If there's one thing that kills more potted melastomes than anything else, it's watering — and specifically, watering on a fixed schedule rather than in response to what the plant and soil actually need. A weekly watering routine feels organized, but it ignores that water needs shift constantly with temperature, humidity, pot size, and season.
The overwatering habit
Melastomataceae generally wants consistently moist soil, and that phrase gets misread as "always wet" more often than it should. Constantly saturated soil starves roots of oxygen and invites the kind of root rot that shows up later as yellowing leaves and a generally unhappy plant, by which point the damage is already underway. The better test is to check the top few centimeters of soil before watering — if it's still damp, wait.
The underwatering habit
The opposite mistake shows up mostly in hot, dry conditions or with plants that have outgrown their pot and dry out faster than expected. Melastomes wilt visibly and recover once watered, which trains some growers into a boom-and-bust cycle — letting the plant droop before watering, rather than watering before it gets that stressed. Occasional wilting won't kill a mature plant, but repeated cycles of it weaken root systems over time and show up as reduced flowering.

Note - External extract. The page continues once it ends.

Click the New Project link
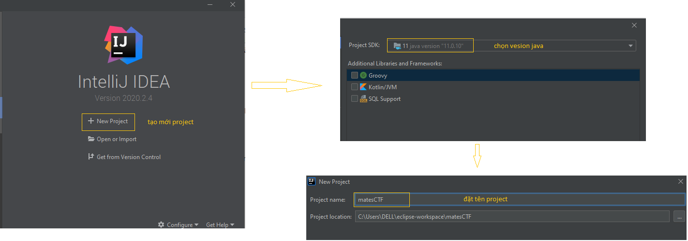This screenshot has width=688, height=241. [x=112, y=121]
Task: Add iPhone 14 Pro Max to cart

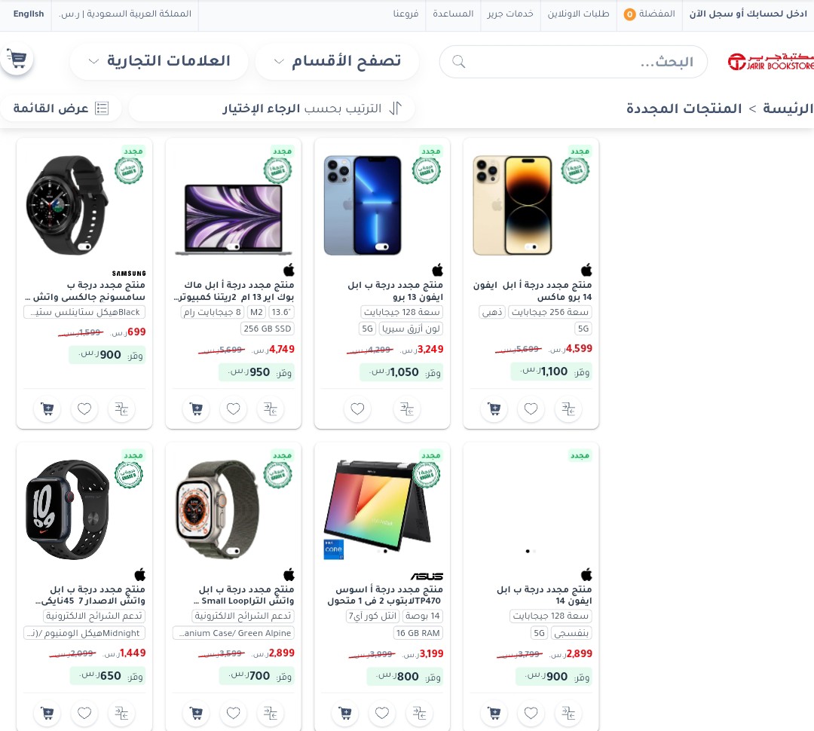Action: pos(494,409)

Water quality matters more than people expect
Because this family prefers acidic soil, consistently hard or alkaline tap water is a slower, less obvious problem — it gradually pushes soil pH upward over months, showing up eventually as the interveinal yellowing that's easy to misdiagnose as a totally separate issue. Rainwater or filtered water is worth the extra effort for anyone in a hard-water area who's fighting recurring, hard-to-explain yellowing despite an otherwise reasonable watering routine.